----- DATA TO USE
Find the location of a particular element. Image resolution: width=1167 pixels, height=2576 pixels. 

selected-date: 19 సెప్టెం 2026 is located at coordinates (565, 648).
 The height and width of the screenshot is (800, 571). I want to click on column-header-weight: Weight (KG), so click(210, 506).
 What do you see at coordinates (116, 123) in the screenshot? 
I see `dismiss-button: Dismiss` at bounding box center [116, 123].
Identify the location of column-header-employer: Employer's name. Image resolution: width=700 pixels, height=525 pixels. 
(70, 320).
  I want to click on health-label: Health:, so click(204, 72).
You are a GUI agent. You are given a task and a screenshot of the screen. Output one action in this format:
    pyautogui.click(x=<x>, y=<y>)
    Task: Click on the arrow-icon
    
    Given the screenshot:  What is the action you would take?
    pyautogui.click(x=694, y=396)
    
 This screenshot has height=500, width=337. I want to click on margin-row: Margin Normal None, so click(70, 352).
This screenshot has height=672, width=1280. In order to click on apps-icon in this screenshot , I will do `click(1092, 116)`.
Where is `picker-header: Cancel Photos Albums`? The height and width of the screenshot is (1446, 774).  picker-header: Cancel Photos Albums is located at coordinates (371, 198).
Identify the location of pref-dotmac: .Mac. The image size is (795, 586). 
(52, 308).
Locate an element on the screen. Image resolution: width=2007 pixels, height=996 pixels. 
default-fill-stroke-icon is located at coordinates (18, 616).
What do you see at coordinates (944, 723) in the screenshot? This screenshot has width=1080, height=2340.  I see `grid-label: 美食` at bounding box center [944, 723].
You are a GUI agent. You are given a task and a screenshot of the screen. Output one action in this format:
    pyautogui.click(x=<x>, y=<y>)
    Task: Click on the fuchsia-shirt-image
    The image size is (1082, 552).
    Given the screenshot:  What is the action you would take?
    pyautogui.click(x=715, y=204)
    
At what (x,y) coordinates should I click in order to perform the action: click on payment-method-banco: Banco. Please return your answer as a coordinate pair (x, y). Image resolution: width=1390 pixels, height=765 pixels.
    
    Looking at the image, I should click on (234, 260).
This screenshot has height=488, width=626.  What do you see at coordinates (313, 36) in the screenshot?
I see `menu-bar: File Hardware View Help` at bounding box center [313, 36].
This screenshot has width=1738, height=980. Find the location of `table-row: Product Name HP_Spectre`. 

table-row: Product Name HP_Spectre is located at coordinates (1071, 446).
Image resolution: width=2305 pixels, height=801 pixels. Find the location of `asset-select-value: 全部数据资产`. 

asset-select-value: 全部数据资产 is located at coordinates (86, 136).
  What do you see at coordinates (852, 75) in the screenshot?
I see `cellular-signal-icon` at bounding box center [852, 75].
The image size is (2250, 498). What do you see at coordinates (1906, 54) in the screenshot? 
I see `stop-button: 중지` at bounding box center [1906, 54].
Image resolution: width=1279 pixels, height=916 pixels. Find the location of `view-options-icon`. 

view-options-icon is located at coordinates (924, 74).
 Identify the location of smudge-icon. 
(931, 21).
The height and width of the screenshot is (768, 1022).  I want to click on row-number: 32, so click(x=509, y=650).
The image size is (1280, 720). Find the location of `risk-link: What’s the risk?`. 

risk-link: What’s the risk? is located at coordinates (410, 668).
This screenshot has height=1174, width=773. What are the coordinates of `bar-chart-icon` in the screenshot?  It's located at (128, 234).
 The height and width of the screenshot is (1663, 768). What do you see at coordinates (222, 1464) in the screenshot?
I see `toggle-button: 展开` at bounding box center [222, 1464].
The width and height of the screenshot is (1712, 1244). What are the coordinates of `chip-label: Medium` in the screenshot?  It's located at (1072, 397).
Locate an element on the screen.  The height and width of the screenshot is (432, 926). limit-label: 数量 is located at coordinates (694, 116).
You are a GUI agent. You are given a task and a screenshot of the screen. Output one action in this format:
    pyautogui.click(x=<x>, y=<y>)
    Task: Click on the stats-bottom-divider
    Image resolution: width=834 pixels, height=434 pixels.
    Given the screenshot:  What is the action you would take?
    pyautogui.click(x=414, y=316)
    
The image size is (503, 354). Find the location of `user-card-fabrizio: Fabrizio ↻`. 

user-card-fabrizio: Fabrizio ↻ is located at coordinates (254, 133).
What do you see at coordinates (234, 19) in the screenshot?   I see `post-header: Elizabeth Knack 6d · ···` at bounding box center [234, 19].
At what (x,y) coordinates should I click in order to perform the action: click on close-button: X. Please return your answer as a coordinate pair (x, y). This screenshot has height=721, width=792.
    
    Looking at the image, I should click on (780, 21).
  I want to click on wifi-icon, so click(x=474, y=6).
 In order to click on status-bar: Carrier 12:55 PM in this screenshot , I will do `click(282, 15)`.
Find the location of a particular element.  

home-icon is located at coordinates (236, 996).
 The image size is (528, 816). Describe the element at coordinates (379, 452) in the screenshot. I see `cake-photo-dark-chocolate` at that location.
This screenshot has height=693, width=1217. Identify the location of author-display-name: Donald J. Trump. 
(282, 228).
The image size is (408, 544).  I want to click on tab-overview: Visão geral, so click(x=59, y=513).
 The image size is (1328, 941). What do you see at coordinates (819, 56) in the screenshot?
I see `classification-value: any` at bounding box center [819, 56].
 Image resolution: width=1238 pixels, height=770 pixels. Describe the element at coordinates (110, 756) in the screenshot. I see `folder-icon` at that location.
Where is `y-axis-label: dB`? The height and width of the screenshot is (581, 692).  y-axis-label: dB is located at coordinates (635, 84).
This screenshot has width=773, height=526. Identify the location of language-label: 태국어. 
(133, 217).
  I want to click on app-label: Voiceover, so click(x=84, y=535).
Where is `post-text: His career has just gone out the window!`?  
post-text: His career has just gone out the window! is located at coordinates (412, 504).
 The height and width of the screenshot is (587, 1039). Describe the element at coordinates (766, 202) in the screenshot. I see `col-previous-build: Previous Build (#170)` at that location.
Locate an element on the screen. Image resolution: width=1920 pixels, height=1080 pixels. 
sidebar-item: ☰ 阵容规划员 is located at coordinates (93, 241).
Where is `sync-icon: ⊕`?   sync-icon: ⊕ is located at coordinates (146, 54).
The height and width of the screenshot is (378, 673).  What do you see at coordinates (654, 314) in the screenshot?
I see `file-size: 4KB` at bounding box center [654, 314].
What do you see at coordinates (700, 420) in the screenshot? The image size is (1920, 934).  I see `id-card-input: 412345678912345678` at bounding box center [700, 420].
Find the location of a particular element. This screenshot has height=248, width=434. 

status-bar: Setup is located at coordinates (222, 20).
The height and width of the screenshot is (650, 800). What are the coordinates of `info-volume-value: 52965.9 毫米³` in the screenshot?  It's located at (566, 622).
----------
JOB
Retype the records above line for line, exactly as they stand.

RESULT
Find the location of a particular element. Image resolution: width=1167 pixels, height=2576 pixels. 

selected-date: 19 సెప్టెం 2026 is located at coordinates (565, 648).
 The height and width of the screenshot is (800, 571). I want to click on column-header-weight: Weight (KG), so click(210, 506).
 What do you see at coordinates (116, 123) in the screenshot? 
I see `dismiss-button: Dismiss` at bounding box center [116, 123].
Identify the location of column-header-employer: Employer's name. Image resolution: width=700 pixels, height=525 pixels. 
(70, 320).
  I want to click on health-label: Health:, so click(204, 72).
You are a GUI agent. You are given a task and a screenshot of the screen. Output one action in this format:
    pyautogui.click(x=<x>, y=<y>)
    Task: Click on the arrow-icon
    
    Given the screenshot:  What is the action you would take?
    pyautogui.click(x=694, y=396)
    
 This screenshot has height=500, width=337. I want to click on margin-row: Margin Normal None, so click(70, 352).
This screenshot has height=672, width=1280. In order to click on apps-icon in this screenshot , I will do `click(1092, 116)`.
Where is `picker-header: Cancel Photos Albums`? The height and width of the screenshot is (1446, 774).  picker-header: Cancel Photos Albums is located at coordinates (371, 198).
Identify the location of pref-dotmac: .Mac. The image size is (795, 586). 
(52, 308).
Locate an element on the screen. Image resolution: width=2007 pixels, height=996 pixels. 
default-fill-stroke-icon is located at coordinates (18, 616).
What do you see at coordinates (944, 723) in the screenshot? This screenshot has width=1080, height=2340.  I see `grid-label: 美食` at bounding box center [944, 723].
You are a GUI agent. You are given a task and a screenshot of the screen. Output one action in this format:
    pyautogui.click(x=<x>, y=<y>)
    Task: Click on the fuchsia-shirt-image
    The image size is (1082, 552).
    Given the screenshot:  What is the action you would take?
    pyautogui.click(x=715, y=204)
    
At what (x,y) coordinates should I click in order to perform the action: click on payment-method-banco: Banco. Please return your answer as a coordinate pair (x, y). Image resolution: width=1390 pixels, height=765 pixels.
    
    Looking at the image, I should click on (234, 260).
This screenshot has height=488, width=626.  What do you see at coordinates (313, 36) in the screenshot?
I see `menu-bar: File Hardware View Help` at bounding box center [313, 36].
This screenshot has width=1738, height=980. Find the location of `table-row: Product Name HP_Spectre`. 

table-row: Product Name HP_Spectre is located at coordinates (1071, 446).
Image resolution: width=2305 pixels, height=801 pixels. Find the location of `asset-select-value: 全部数据资产`. 

asset-select-value: 全部数据资产 is located at coordinates (86, 136).
  What do you see at coordinates (852, 75) in the screenshot?
I see `cellular-signal-icon` at bounding box center [852, 75].
The image size is (2250, 498). What do you see at coordinates (1906, 54) in the screenshot? 
I see `stop-button: 중지` at bounding box center [1906, 54].
Image resolution: width=1279 pixels, height=916 pixels. Find the location of `view-options-icon`. 

view-options-icon is located at coordinates (924, 74).
 Identify the location of smudge-icon. 
(931, 21).
The height and width of the screenshot is (768, 1022).  I want to click on row-number: 32, so click(x=509, y=650).
The image size is (1280, 720). Find the location of `risk-link: What’s the risk?`. 

risk-link: What’s the risk? is located at coordinates (410, 668).
This screenshot has height=1174, width=773. What are the coordinates of `bar-chart-icon` in the screenshot?  It's located at (128, 234).
 The height and width of the screenshot is (1663, 768). What do you see at coordinates (222, 1464) in the screenshot?
I see `toggle-button: 展开` at bounding box center [222, 1464].
The width and height of the screenshot is (1712, 1244). What are the coordinates of `chip-label: Medium` in the screenshot?  It's located at (1072, 397).
Locate an element on the screen.  The height and width of the screenshot is (432, 926). limit-label: 数量 is located at coordinates (694, 116).
You are a GUI agent. You are given a task and a screenshot of the screen. Output one action in this format:
    pyautogui.click(x=<x>, y=<y>)
    Task: Click on the stats-bottom-divider
    Image resolution: width=834 pixels, height=434 pixels.
    Given the screenshot:  What is the action you would take?
    pyautogui.click(x=414, y=316)
    
The image size is (503, 354). Find the location of `user-card-fabrizio: Fabrizio ↻`. 

user-card-fabrizio: Fabrizio ↻ is located at coordinates (254, 133).
What do you see at coordinates (234, 19) in the screenshot?   I see `post-header: Elizabeth Knack 6d · ···` at bounding box center [234, 19].
At what (x,y) coordinates should I click in order to perform the action: click on close-button: X. Please return your answer as a coordinate pair (x, y). This screenshot has height=721, width=792.
    
    Looking at the image, I should click on (780, 21).
  I want to click on wifi-icon, so click(x=474, y=6).
 In order to click on status-bar: Carrier 12:55 PM in this screenshot , I will do `click(282, 15)`.
Find the location of a particular element.  

home-icon is located at coordinates (236, 996).
 The image size is (528, 816). Describe the element at coordinates (379, 452) in the screenshot. I see `cake-photo-dark-chocolate` at that location.
This screenshot has height=693, width=1217. Identify the location of author-display-name: Donald J. Trump. 
(282, 228).
The image size is (408, 544).  I want to click on tab-overview: Visão geral, so click(x=59, y=513).
 The image size is (1328, 941). What do you see at coordinates (819, 56) in the screenshot?
I see `classification-value: any` at bounding box center [819, 56].
 Image resolution: width=1238 pixels, height=770 pixels. Describe the element at coordinates (110, 756) in the screenshot. I see `folder-icon` at that location.
Where is `y-axis-label: dB`? The height and width of the screenshot is (581, 692).  y-axis-label: dB is located at coordinates (635, 84).
This screenshot has width=773, height=526. Identify the location of language-label: 태국어. 
(133, 217).
  I want to click on app-label: Voiceover, so click(x=84, y=535).
Where is `post-text: His career has just gone out the window!`?  
post-text: His career has just gone out the window! is located at coordinates (412, 504).
 The height and width of the screenshot is (587, 1039). Describe the element at coordinates (766, 202) in the screenshot. I see `col-previous-build: Previous Build (#170)` at that location.
Locate an element on the screen. Image resolution: width=1920 pixels, height=1080 pixels. 
sidebar-item: ☰ 阵容规划员 is located at coordinates (93, 241).
Where is `sync-icon: ⊕`?   sync-icon: ⊕ is located at coordinates (146, 54).
The height and width of the screenshot is (378, 673).  What do you see at coordinates (654, 314) in the screenshot?
I see `file-size: 4KB` at bounding box center [654, 314].
What do you see at coordinates (700, 420) in the screenshot? The image size is (1920, 934).  I see `id-card-input: 412345678912345678` at bounding box center [700, 420].
Find the location of a particular element. This screenshot has height=248, width=434. 

status-bar: Setup is located at coordinates (222, 20).
The height and width of the screenshot is (650, 800). What are the coordinates of `info-volume-value: 52965.9 毫米³` in the screenshot?  It's located at (566, 622).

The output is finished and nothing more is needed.